Well, yes it would, but they (Strand) simply rounded up. Note that the "40º LekoLight" series came immediately after the line that misterd has, and was Strand's first departure into degrees rather than 6x9, 6x12, and so on.
A similar question is "Why do Source Fours come in 19, 26, 36? Why not nice round numbers: 20, 30, 40?"*

Note the ETC Source Four's names and actuals:
Name: - Beam/Field: - Old Style
5° - 6/7
10° - 8/11
14° - 14/15
19° - 15/18 - 6x16
26° - 18/25 - 6x12
36° - 27/34 - 6x9
50° - 36/50 - 4.5x6.5
70° - 60/70
90° - 79/87
The beam/field angles are measurements (with a light meter and protractors) from an actual representative fixture, and are according to the latest version of each cut sheet. The numbers vary slightly depending on the date of the cut sheet.

*Conveniently, and maybe even intentionally, the Source Four sizes approximated those of the Altman 360Q--the most-used fixture prior to 1992.


----------



## misterd (Mar 7, 2011)

WOW. Thank you for the detailed responses! I'm learning a lot from all of you. Thank you so much.

Here is some more info:
*The lenses on the Strands are 6x16.
The stage isn't as difficult to move as you're probably thinking (requires several guys to pick it up and shift it back).
The stage can (and will) be moved 10' back.
Buying between 2 and 4 new instruments with 6x12 lenses (or larger) is now an option, as long as the price is right (about $100 or less each is the goal).*

I know I need to supply you with more measurements, but unfortunately I read your awesome and thoughtful posts after I left the theatre. 
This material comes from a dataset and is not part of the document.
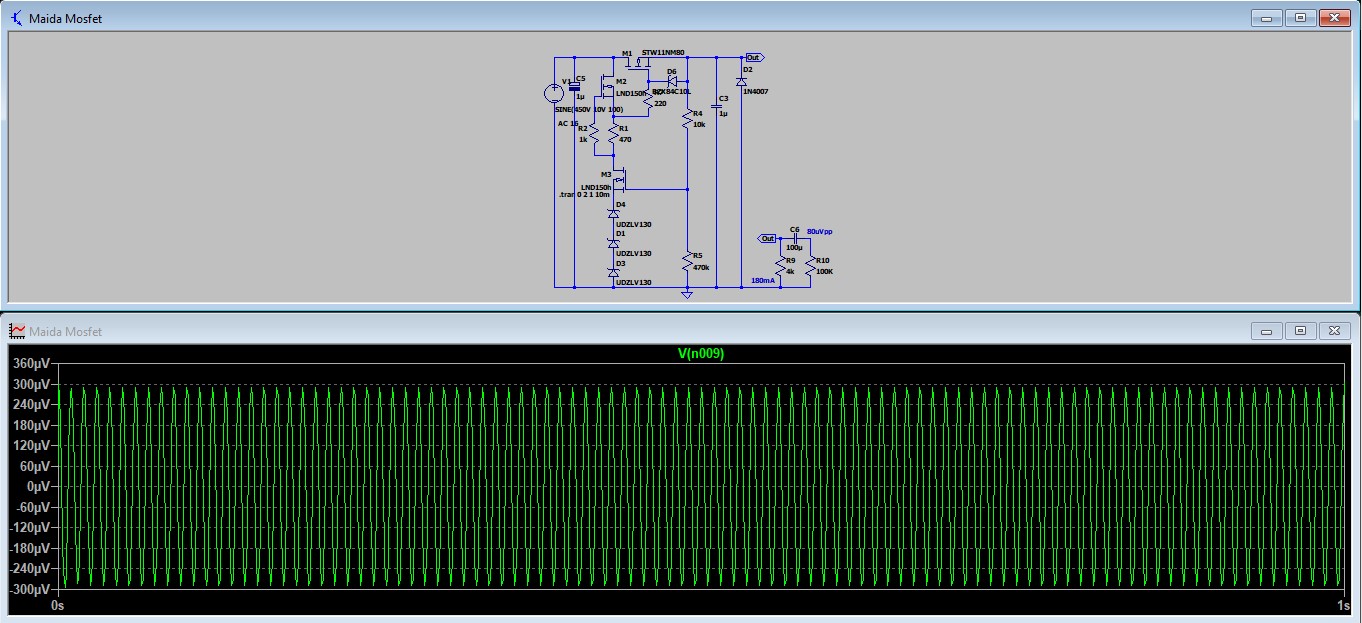Close the waveform plot window
This screenshot has width=1362, height=623.
click(x=1334, y=331)
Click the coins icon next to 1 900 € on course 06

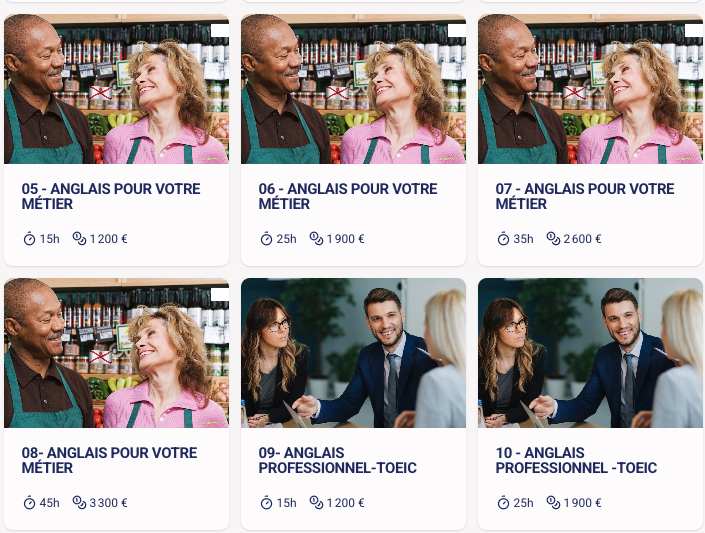pos(316,238)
Anyways, I'm going to ask a few more questions, knowing that the answer may very well be impossible to give without said measurements: 
*Will moving the stage 10' back make a significant improvement in beam diameter?
Will getting between 2 and 4 lights with 6x12 lenses (or wider) help my cause?
If so, should those instruments be ellipsoidal reflectors as well?*

Thanks again, friends. I feel like I should be paying you or buying you lunch for all the wonderful advice you're giving me!


----------



## derekleffew (Mar 7, 2011)

misterd said:


> ...The lenses on the Strands are 6x16. ...
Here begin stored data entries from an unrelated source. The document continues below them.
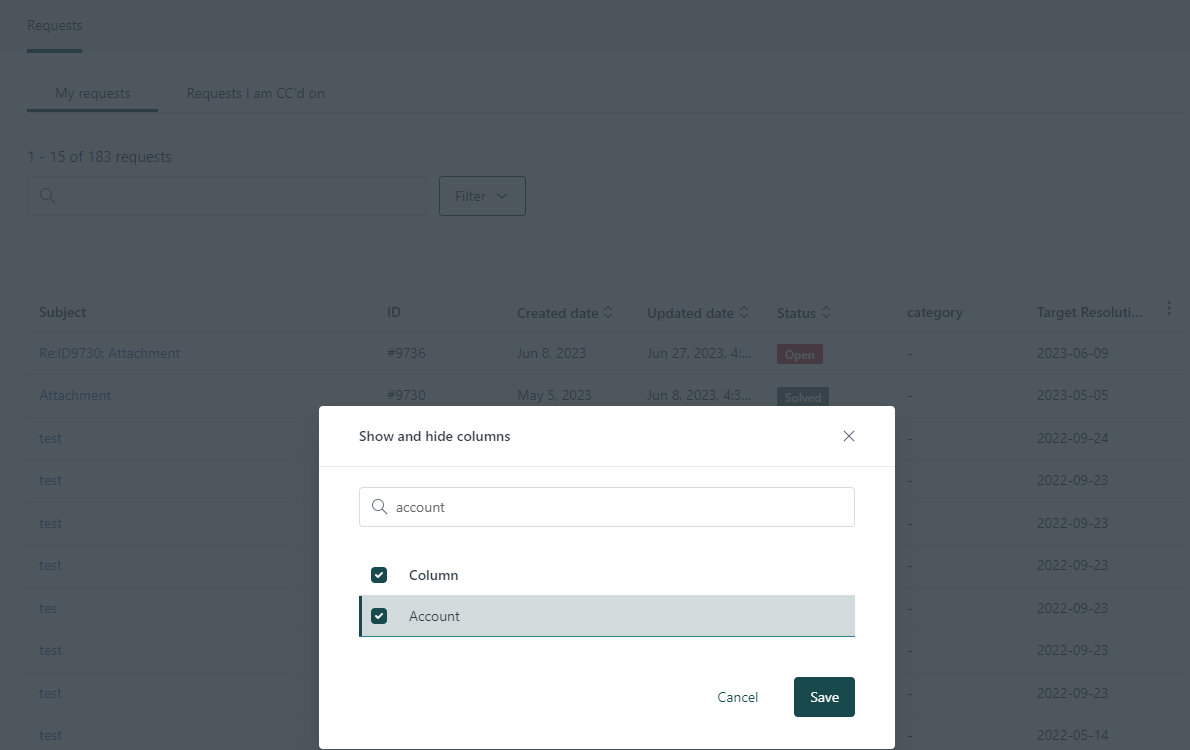
Task: Sort by Updated date arrows icon
Action: click(x=744, y=313)
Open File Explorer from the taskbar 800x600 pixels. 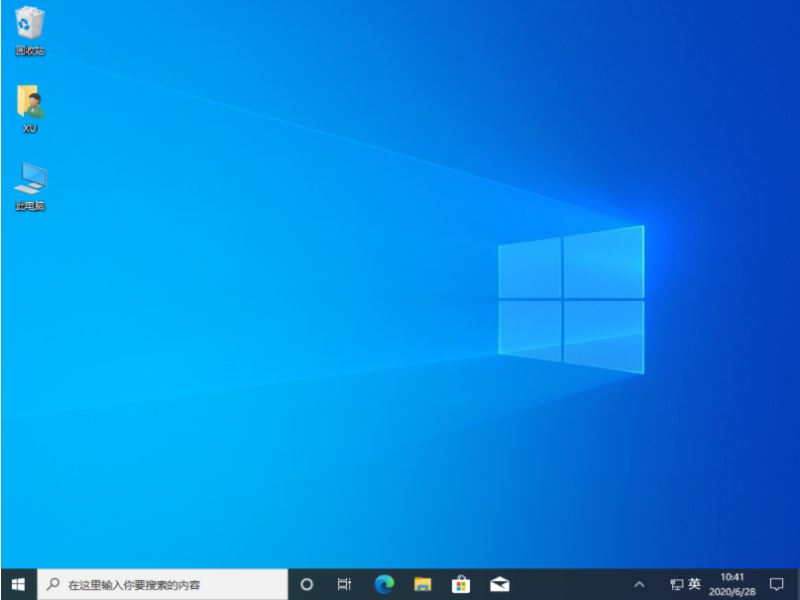(x=423, y=583)
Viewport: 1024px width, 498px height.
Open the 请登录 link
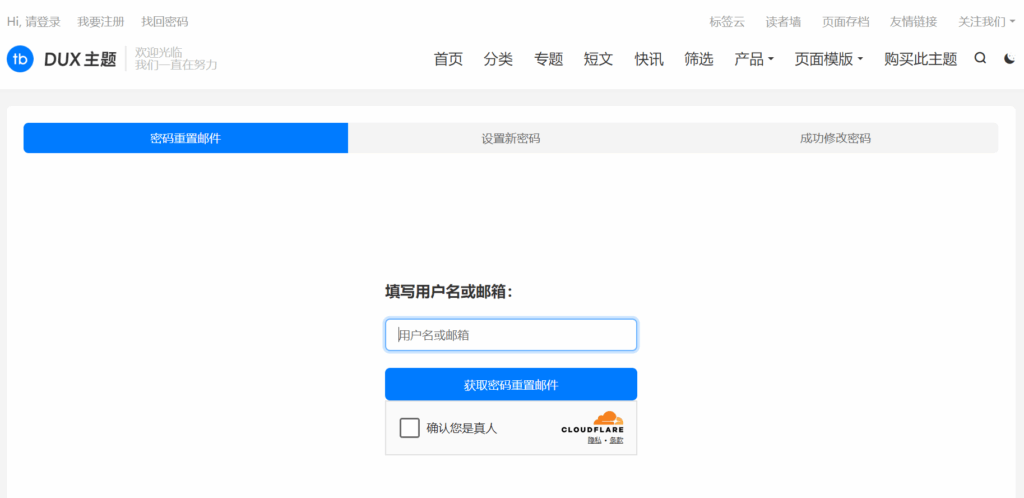point(43,21)
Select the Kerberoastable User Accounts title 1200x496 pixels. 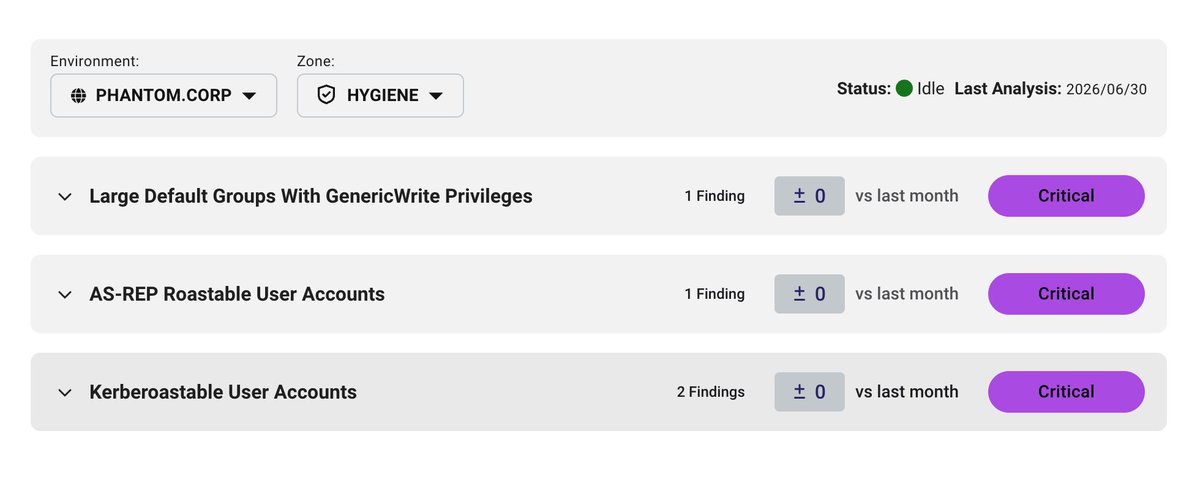click(223, 392)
I was afraid it might be something like that.


misterd said:


> ...Will moving the stage 10' back make a significant improvement in beam diameter?...
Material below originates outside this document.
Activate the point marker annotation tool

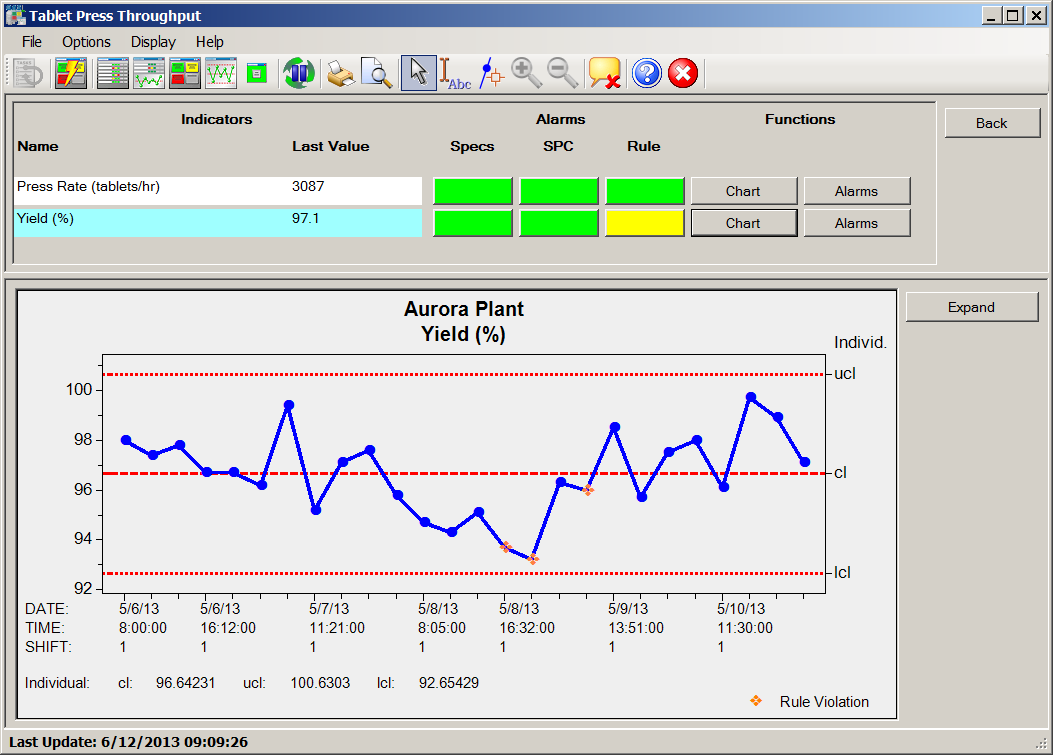(x=490, y=72)
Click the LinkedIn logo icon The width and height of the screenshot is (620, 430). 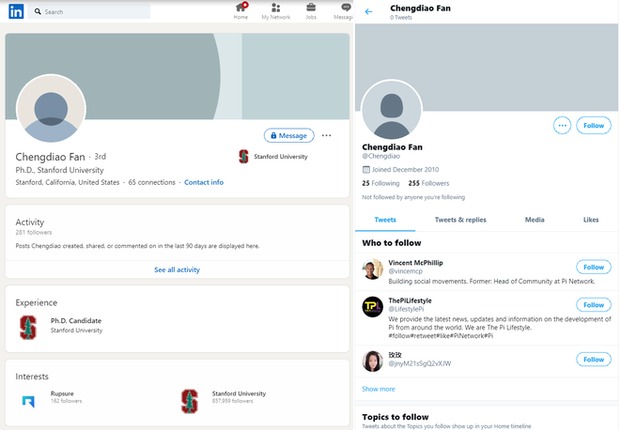pos(17,12)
It will, but your angle of elevation will be severely flattened. No way to overcome the "deer in headlights" look. What we most need to know is the height above the actor's head of the fixture mounting position (or the ceiling height from the audience floor). The short answer is that 6x16s are virtually unusable in the space. (They're fine fixtures, but much more suitable for throws of 30'-50'. *) 
I'd rather have 10x 6" Fresnels.

-----
Since I promised, here is the back of the original 1979 cut sheet:



*The most important information on the page is *Diameter = Distance X .40* which means that for 20' of throw distance you only get an 8' pool, on the floor. At +5' where the actor's face (arguably the most important part) is, it's only a ~6' pool. May be okay as a super bright special, but not when trying to wash the entire stage. No wonder the lighting looks spotty! No amount of diffusion will help that. Unless the ceiling is over 20', your most useful instruments will have a minumum Multiplication Factor of 1.0, which means a field angle ≥ 45°.


misterd said:


> ...Will getting between 2 and 4 lights with 6x12 lenses (or wider) help my cause?
> If so, should those instruments be ellipsoidal reflectors as well? ...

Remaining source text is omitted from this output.